A niece of Chamberlain’s who lived in the same building and who was present during the incident, says the entire confrontation might have been defused if cops had allowed family members to intercede.
Tonyia Greenhill, 51, said she was awakened by a phone call that morning from her mother — the dead man’s sister — who in turn had received a call from the medical alert company.
“My mom asked me to go downstairs and check on my uncle,” Greenhill said.
She rushed down the stairs in her pajamas to Chamberlain’s first-floor apartment, her cell phone in hand.
“On my way down, I could hear my uncle screaming: ‘Please leave me alone, I’m all right. I don’t need help.’” Greenhill recalled.
When she got to the first floor, she saw five uniformed cops. All were facing Chamberlain’s door demanding to be let in. They turned to look at her for a moment, then faced back to the door.
“I told them, ‘I’m his niece,’” she said, but “they didn’t acknowledge me or anything.”
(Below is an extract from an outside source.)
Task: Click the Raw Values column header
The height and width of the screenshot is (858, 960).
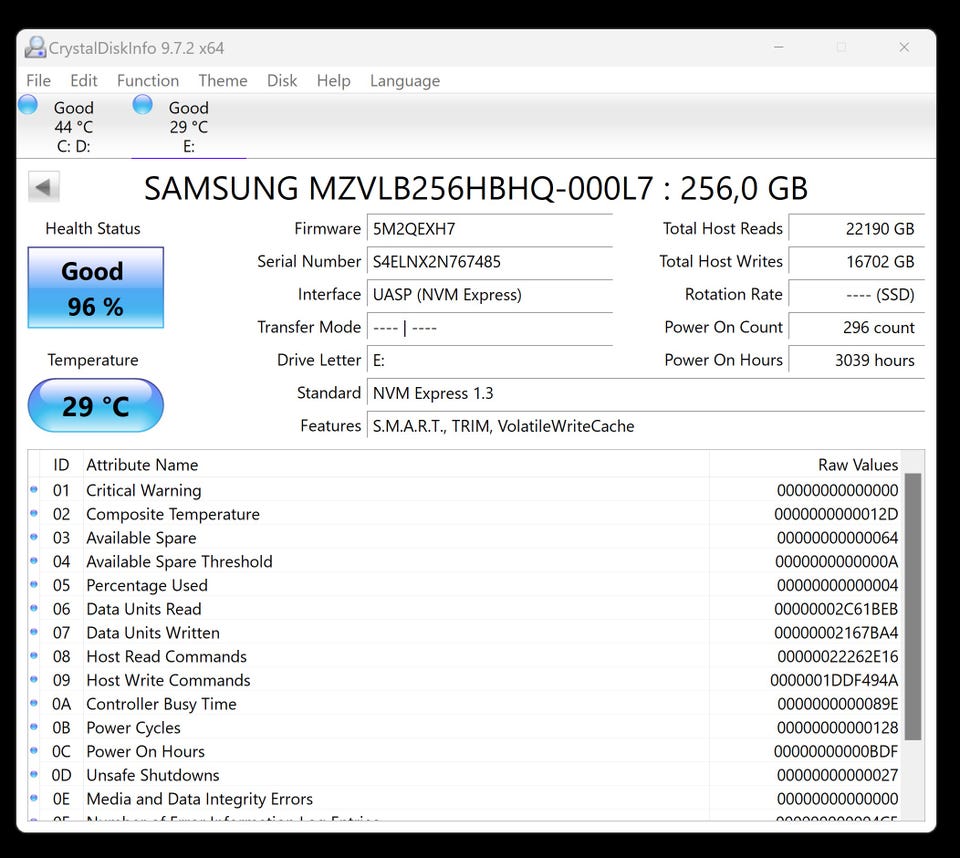Action: [857, 465]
She then called her mother on her cell phone and the mother asked to speak to one of the cops.
An officer took the phone and spoke to Greenhill’s mother for a while, then handed the phone back to the niece. All the while, her uncle kept refusing to open the door.
He kept “pleading with them to leave him alone and telling them, ‘I know my rights,’” Greenhill said.
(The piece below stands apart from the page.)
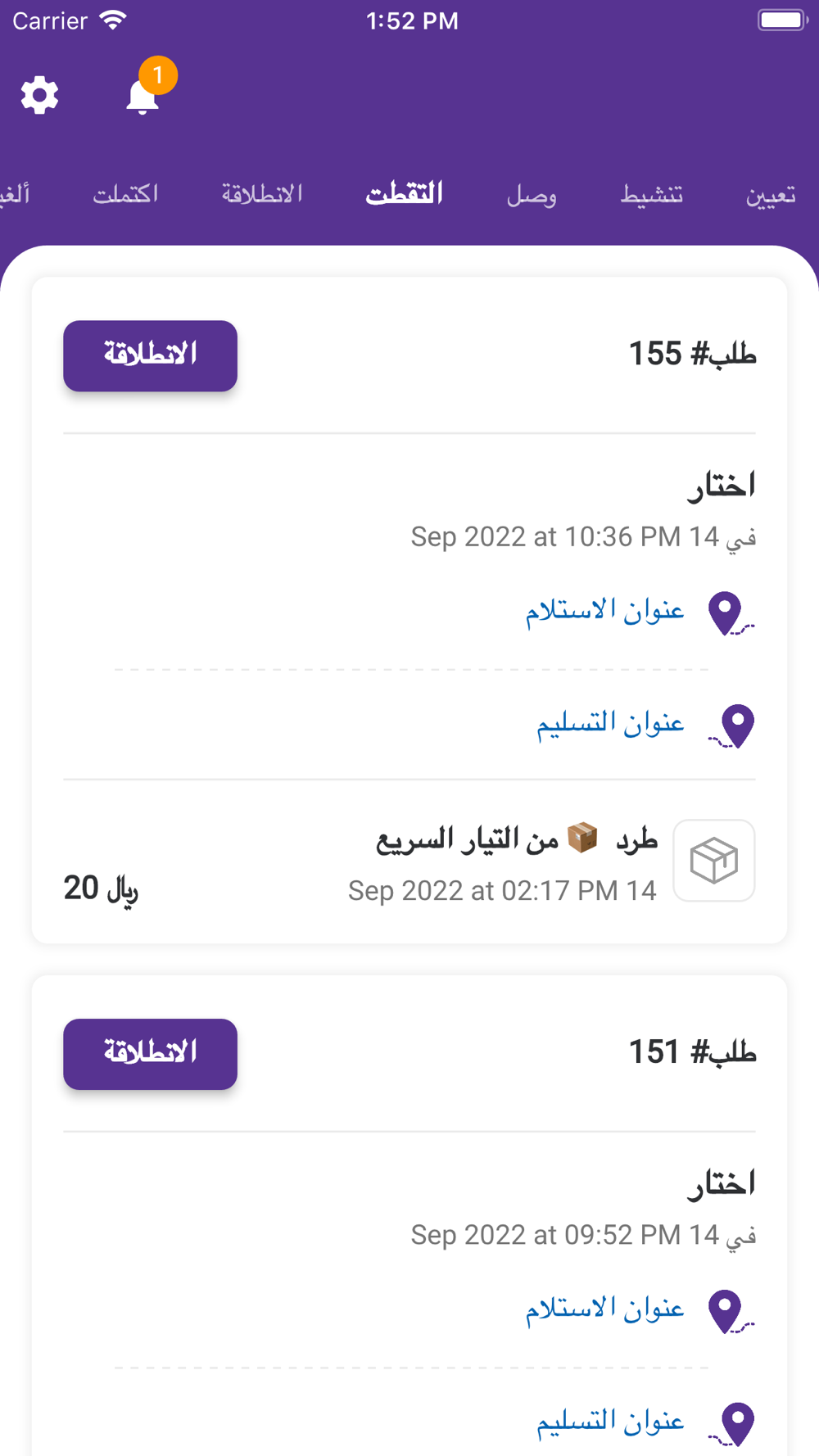Tap the Wi-Fi status icon
This screenshot has width=819, height=1456.
(x=112, y=20)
She ran back upstairs to her apartment to get a coat to put over her pajamas. When she returned a few moments later, the situation had escalated.
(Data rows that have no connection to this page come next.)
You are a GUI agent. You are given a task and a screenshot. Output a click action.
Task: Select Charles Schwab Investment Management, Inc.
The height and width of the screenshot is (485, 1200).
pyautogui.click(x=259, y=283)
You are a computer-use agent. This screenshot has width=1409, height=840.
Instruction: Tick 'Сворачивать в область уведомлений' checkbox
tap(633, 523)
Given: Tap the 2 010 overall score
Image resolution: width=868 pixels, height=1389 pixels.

“They all had their guns drawn, and an African-American cop who was with them motioned me to get back upstairs,” she said.
From the landing, she could hear cops shaking and banging on the door.
One cop asked, “Does he have any family?”
She yelled out from the landing, “Yes, he does.”
Cops ignored her, she said.
Greenhill then went out a back entrance of the building at the Winbrook Houses and ran around to the front, where she saw several more cops, firefighters and an ambulance.
Kenneth Chamberlain Jr. (r.) says White Plains cop Anthony Carelli played judge and executioner in fatal shooting of his father. |
All the while, she could hear her uncle screaming: “Leave me alone! I didn’t call you here!”
She then went back to her apartment to put on some warmer shoes.
As she was returning down the stairs, she heard “two loud booms,” Greenhill said.
She asked a firefighter outside, “Did they just shoot my uncle?”
Paramedics soon came out of the building carrying her uncle on a stretcher.
He died during surgery about an hour later at White Plains Hospital.
Relatives filed a notice of claim, alerting the city of their intent to sue. They’re still demanding answers.
“There were so many discrepancies from the start that it smelled like a coverup,” Chamberlain Jr. said. “We’re not saying it’s the whole White Plains Police Department. We’re saying you have some individuals who should not be part of the Police Department.”